Described rightly so as a “Swiss Army Knife”, CrackMapExec is a great tool for interacting with various types of network host. I must use this tool on every engagement I am put on, from simple troubleshooting tasks all the way to dumping password hashes, it can do it all. It really is an amazing tool and you should be using it if you don’t already. I mainly use this tool to work with the SMB protocol and Windows, however it does support other protocols, but I tend not to use it for that.
Nessus is a vulnerability scanner which you can point at a host or network of hosts to gain back potential issues which may exist. Some clients simply want a vulnerability assessment and this is what I use. Of course, I analyse the output and do not simply provide a Nessus export! Some people do actually do this and it’s terrible value for a client.
Typically, I would use Nessus to quickly find any low hanging fruit issues that are available to exploit on the in-scope hosts. However, you may get false positives too. You should be aware of that and this is why providing a Nessus export without validation to a client is not good value. They are paying for your analysis, not for you to run a tool.
Usually the first tool I will run on an internal security consultation engagement is Responder. Windows is notorious for using the LLMNR protocol as well as several others, which by default send out user hashes over the network. This makes Responder a goldmine for Windows hash collection
It is rare that these protocols have been configured to be secure and nearly always ends up with a local or domain administrator hash being gained at some point throughout the execution this tool. It’s incredibly powerful and I highly recommend you know how to use it!
This tool is a staple in a hackers repository. Hashcat will simply allow you to attempt cracking on several hash types, such as; NTLM, WPA2, Cisco, MD5 and so much more. Basically, you name it, Hashcat will crack it.
It is likely that you will use this tool mainly when you gain WPA2 handshakes or steal NTLM credentials from windows machines. But it is also useful when you access a Linux shadow file as well as various other use cases. If you don’t know about it, get to know about it!
You are likely to come across two types of wireless network. The first is a WPA2-PSK network and the second is a WPA2 enterprise network. To be honest, I rarely see the latter being used, but if you do see it, you’ll need to conduct an Evil Twin attack.
Aircrack-ng is all about sniffing the airwaves to gain a sent handshake from a client connecting to a WPA2-PSK network. WPA2-PSK uses a pre-shared key and thus, it can be cracked.

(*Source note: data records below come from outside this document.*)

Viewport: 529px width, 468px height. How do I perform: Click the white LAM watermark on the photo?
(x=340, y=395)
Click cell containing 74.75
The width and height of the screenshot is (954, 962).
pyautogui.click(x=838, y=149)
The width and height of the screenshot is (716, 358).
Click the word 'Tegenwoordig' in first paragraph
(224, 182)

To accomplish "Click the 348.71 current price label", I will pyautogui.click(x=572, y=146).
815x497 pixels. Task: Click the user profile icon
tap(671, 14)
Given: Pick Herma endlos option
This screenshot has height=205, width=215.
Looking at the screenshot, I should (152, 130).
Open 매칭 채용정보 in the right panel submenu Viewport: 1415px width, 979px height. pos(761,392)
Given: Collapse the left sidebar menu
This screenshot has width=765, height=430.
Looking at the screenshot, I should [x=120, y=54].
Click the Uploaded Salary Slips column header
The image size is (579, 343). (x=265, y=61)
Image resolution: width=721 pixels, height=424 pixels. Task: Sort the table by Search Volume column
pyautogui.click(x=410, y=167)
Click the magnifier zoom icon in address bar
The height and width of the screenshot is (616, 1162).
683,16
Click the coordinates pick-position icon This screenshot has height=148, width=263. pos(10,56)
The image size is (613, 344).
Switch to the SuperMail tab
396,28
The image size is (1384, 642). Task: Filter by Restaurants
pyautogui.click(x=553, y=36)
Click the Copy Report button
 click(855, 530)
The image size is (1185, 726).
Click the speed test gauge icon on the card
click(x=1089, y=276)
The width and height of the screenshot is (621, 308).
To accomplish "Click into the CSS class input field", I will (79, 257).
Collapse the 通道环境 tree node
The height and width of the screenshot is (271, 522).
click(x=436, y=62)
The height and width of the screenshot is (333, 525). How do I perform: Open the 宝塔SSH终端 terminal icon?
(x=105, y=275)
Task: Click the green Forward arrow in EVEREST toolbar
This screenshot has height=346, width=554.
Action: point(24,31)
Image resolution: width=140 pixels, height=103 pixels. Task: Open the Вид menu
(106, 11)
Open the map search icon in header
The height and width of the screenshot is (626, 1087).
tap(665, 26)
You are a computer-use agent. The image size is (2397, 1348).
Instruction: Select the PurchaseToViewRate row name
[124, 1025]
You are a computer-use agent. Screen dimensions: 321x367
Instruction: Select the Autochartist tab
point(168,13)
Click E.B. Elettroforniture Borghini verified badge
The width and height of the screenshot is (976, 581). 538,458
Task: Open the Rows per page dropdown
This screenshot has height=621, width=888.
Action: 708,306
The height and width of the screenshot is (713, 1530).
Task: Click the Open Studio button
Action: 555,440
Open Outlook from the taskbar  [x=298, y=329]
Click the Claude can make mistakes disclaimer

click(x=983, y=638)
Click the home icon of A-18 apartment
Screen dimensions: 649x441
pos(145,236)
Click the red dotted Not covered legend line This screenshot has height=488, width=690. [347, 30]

Aircrack-ng will steal handshakes from connecting clients and this can then be pumped into Hashcat to crack the hash. Once cracked, you’ll have access to the wireless network, simple.
This tool is a “must use” if you are on an engagement and need to understand how a Windows domain is configured. Bloodhound will allow you to map out the Domain Administrators, Users, Groups, Computers and various other entities within a Windows domain. You can then use filters on this data to find quick routes to pwning the domain.
For example, if you needed access to a particular computer, you could query the data to find which groups or which user has access to the computer and then work towards owning a user or user in a group.
You do need to be careful with Bloodhound as this tool can be very loud on a network. When it comes to an organisation that has monitored logging or even a blue team, this will very likely get you caught.
Possibly a unusual one to see on a top 10 list? I haven’t come across many testers that actually use Man-In-The-Middle 6. However, I will usually try to use this tool on any engagement should responder not be an effective way to gain hashes.
MITM6 acts as a DHCP6 server and provides all IPv6 enabled hosts with an IP Address. The benefit to this is as IPv6 takes precedence in a network over IPv4, this is a quick and easy way to intercept user traffic and therefore also gain password hashes. These can then be used with HashCat as mentioned above, and you will have access to a network as a legitimate user.
That’s my Top 10! Hopefully there are tools which you haven’t looked at before and if so, check them out.